__Requirements__
Extract every line of the entries below that contains the string "extensions", treating uppercase and lowercase letters as different.

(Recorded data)

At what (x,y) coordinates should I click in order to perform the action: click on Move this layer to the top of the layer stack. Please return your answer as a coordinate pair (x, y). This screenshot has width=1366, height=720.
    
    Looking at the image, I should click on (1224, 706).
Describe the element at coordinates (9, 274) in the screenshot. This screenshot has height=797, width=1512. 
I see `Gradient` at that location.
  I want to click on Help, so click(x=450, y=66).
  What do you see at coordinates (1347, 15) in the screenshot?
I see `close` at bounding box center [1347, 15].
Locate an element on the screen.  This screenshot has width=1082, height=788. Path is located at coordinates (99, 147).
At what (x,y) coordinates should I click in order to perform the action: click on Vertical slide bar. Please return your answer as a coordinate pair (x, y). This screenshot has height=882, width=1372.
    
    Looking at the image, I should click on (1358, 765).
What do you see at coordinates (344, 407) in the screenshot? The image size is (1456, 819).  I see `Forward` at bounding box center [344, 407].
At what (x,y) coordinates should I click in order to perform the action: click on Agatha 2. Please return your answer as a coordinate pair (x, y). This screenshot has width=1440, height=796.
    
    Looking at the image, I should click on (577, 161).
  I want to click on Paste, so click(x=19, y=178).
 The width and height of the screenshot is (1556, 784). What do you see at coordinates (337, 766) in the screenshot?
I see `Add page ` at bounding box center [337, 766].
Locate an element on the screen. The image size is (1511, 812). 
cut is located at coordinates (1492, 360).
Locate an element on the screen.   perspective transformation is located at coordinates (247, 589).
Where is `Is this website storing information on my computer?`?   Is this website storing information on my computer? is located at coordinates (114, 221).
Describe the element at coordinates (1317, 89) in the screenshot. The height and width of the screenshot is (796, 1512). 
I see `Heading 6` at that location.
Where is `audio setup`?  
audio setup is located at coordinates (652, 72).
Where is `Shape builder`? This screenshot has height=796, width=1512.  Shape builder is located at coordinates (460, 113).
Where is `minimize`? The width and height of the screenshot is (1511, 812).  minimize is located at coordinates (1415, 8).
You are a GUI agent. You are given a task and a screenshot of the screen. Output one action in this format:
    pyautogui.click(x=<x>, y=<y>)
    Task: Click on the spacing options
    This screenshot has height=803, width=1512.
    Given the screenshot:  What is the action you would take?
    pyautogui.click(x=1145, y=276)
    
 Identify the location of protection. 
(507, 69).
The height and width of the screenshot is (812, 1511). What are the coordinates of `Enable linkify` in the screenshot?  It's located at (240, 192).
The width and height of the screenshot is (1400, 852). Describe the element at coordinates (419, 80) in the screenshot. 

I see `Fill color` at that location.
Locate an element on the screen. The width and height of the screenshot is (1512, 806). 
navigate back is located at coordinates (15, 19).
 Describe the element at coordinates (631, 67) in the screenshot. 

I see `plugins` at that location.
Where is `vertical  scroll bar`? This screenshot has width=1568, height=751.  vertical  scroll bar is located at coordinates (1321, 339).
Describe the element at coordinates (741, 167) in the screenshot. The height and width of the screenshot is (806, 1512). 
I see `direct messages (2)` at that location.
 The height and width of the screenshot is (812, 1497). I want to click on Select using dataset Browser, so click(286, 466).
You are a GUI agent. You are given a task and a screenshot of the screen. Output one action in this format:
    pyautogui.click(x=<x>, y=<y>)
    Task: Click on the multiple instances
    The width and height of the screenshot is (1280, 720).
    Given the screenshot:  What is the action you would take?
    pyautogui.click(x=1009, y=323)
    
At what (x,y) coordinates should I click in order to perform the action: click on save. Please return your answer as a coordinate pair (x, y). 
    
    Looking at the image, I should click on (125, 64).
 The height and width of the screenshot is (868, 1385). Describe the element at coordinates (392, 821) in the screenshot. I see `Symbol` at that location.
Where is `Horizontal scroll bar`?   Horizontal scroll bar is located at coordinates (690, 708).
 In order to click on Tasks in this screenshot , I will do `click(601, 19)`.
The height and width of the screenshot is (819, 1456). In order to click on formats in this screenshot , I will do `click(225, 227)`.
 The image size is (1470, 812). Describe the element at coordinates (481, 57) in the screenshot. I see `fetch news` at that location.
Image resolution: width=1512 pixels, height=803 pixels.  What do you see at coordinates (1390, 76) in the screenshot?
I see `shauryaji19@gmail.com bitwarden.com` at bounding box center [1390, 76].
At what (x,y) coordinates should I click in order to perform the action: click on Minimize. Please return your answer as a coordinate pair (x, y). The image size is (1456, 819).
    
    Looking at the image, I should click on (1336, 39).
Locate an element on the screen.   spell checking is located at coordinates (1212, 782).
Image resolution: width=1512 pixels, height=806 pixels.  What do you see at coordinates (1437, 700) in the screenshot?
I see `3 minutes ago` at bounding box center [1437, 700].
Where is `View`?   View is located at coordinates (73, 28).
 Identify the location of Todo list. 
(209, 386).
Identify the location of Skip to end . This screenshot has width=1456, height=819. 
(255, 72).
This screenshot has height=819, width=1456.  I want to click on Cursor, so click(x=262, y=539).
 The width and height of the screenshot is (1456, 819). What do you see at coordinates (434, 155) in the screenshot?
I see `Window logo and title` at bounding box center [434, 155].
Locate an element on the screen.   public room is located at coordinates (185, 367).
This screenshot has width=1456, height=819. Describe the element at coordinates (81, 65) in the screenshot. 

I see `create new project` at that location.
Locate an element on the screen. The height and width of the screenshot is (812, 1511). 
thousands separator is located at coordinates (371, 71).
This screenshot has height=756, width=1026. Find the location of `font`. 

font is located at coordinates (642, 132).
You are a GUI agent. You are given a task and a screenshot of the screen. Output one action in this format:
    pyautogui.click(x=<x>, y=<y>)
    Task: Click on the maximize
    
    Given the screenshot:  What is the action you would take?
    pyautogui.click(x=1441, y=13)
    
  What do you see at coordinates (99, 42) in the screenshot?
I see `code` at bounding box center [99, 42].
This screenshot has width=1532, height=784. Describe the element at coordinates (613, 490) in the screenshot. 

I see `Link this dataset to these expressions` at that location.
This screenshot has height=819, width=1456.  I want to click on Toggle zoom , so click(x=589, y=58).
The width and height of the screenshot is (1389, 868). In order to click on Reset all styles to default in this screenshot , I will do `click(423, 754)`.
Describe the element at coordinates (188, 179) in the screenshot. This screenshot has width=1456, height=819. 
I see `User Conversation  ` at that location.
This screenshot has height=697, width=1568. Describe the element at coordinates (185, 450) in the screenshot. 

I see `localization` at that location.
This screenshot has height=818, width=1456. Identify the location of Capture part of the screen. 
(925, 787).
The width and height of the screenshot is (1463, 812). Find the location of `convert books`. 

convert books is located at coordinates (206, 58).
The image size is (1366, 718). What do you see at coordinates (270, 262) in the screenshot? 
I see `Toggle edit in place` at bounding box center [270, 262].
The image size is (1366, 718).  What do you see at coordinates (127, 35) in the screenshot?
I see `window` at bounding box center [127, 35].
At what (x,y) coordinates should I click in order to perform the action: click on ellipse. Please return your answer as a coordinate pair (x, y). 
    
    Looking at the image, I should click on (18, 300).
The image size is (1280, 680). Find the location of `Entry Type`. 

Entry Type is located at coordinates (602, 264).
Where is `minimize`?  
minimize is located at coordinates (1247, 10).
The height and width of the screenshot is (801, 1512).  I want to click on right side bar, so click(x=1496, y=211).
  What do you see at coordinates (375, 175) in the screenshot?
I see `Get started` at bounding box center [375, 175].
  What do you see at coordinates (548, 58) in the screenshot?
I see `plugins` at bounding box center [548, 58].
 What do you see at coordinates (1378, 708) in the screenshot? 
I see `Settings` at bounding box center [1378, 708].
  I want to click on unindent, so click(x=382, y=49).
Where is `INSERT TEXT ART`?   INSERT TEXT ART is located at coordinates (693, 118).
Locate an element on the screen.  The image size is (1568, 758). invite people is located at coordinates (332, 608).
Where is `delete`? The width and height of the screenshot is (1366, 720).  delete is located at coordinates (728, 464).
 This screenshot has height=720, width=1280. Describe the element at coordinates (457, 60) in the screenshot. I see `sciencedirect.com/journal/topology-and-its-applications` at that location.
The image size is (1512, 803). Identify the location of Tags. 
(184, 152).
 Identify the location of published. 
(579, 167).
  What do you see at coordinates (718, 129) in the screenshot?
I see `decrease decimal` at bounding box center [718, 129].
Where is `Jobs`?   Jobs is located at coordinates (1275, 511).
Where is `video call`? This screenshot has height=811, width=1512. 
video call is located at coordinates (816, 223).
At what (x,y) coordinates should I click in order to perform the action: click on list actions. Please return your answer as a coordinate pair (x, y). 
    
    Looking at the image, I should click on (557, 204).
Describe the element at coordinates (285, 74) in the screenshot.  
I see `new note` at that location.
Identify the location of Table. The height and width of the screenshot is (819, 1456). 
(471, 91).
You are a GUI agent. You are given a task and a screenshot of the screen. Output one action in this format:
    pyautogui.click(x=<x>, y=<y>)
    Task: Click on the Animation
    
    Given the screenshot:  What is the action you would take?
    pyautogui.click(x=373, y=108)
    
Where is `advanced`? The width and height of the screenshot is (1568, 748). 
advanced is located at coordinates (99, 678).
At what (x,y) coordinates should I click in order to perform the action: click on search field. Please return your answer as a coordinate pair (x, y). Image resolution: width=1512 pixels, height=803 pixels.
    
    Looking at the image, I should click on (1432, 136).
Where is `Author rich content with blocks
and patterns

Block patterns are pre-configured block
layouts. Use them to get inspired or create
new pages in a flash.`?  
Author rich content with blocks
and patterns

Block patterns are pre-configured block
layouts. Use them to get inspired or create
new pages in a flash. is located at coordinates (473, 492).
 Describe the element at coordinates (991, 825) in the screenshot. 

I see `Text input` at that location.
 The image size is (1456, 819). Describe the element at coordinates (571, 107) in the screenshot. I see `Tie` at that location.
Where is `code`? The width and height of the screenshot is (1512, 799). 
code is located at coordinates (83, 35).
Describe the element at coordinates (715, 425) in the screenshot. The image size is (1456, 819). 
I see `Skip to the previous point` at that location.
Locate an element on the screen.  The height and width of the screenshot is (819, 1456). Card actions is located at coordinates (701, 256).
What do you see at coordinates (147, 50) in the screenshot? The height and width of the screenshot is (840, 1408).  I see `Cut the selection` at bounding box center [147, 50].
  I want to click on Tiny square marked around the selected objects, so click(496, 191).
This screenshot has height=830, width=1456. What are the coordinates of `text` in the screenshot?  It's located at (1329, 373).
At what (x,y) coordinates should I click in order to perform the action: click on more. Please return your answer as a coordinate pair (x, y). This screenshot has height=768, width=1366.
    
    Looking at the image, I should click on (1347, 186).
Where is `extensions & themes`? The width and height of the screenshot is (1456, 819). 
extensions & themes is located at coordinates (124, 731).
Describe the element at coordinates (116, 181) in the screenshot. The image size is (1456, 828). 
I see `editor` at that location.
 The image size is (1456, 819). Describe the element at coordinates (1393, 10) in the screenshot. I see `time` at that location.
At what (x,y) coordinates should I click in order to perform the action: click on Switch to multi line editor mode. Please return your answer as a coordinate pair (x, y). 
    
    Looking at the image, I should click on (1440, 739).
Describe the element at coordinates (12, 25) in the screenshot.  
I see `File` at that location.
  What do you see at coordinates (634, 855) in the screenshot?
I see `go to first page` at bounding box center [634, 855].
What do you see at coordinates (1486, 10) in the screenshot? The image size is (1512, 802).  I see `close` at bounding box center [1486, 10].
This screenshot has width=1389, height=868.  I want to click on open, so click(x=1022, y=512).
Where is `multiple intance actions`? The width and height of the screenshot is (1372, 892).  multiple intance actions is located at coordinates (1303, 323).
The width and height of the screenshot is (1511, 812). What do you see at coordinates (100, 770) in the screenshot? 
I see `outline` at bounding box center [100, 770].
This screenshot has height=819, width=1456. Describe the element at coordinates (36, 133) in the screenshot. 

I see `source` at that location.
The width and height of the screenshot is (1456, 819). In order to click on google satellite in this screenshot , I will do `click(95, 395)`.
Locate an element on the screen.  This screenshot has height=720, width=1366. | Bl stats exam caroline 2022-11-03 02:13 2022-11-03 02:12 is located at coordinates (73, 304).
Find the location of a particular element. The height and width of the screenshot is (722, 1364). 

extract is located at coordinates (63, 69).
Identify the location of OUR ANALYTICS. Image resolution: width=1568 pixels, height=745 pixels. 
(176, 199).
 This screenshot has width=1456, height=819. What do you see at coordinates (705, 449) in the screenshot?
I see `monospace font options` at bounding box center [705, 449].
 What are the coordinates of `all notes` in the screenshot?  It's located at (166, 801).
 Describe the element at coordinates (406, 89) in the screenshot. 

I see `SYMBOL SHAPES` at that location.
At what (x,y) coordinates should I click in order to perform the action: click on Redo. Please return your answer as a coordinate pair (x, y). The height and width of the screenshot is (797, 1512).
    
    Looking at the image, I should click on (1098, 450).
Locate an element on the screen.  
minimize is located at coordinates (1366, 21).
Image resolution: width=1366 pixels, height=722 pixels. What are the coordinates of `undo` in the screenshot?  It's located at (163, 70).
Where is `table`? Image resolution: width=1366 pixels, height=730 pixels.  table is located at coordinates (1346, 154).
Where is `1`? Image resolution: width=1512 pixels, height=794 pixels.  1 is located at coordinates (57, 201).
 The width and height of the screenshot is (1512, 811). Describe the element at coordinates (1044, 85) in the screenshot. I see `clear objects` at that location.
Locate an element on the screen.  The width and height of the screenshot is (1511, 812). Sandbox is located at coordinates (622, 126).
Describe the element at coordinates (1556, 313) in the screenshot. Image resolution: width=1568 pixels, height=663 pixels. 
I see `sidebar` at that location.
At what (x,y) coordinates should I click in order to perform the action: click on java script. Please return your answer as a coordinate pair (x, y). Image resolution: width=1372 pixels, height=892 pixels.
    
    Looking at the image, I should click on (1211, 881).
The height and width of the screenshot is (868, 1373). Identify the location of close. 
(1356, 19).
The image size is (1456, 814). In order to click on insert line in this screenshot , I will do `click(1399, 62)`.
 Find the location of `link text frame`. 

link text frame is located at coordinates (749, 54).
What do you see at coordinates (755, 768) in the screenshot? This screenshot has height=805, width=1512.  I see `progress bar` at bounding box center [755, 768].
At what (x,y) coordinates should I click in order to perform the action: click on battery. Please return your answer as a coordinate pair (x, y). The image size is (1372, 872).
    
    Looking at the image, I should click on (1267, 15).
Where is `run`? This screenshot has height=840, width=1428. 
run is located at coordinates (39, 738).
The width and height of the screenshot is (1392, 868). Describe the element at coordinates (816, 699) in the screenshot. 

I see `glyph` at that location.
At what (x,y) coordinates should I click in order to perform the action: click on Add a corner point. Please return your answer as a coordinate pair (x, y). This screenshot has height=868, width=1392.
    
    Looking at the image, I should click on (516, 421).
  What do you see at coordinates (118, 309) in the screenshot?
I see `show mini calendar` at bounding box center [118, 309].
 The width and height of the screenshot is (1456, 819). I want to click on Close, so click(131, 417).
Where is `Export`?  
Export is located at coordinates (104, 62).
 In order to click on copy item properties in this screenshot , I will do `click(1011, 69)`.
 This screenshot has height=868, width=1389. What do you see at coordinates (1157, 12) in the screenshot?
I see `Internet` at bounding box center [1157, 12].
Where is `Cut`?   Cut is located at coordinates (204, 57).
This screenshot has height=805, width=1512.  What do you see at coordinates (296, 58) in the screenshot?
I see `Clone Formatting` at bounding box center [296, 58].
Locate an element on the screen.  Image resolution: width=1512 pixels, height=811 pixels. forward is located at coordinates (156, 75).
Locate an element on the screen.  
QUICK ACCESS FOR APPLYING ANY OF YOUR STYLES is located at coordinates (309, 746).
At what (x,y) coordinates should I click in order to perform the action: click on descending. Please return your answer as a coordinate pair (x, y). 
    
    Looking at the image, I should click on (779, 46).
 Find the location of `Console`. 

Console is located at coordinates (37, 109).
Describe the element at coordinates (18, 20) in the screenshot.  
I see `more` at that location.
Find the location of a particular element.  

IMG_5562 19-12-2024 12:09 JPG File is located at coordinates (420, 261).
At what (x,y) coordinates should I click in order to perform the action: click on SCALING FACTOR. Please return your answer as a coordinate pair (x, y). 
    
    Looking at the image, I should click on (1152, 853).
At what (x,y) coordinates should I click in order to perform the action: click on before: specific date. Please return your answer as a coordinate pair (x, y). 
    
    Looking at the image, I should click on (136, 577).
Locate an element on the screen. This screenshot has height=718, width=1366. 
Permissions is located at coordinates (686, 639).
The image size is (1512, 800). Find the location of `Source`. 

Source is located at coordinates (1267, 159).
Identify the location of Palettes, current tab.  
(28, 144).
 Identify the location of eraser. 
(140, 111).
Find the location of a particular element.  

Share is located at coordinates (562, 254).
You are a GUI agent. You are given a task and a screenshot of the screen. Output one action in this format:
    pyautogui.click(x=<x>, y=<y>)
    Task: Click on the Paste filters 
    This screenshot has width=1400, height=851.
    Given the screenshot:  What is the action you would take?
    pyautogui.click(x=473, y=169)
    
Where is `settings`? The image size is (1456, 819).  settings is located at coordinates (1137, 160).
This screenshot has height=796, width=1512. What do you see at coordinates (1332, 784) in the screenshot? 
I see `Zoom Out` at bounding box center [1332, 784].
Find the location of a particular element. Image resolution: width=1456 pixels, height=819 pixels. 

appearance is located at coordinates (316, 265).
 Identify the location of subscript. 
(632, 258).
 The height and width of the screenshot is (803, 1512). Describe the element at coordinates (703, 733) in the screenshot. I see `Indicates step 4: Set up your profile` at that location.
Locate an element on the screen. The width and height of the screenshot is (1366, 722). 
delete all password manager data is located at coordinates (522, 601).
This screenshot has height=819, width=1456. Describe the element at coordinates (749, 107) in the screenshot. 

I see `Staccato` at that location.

__Answer to this exercise__
Where is `extensions & themes`? The width and height of the screenshot is (1456, 819). 
extensions & themes is located at coordinates (124, 731).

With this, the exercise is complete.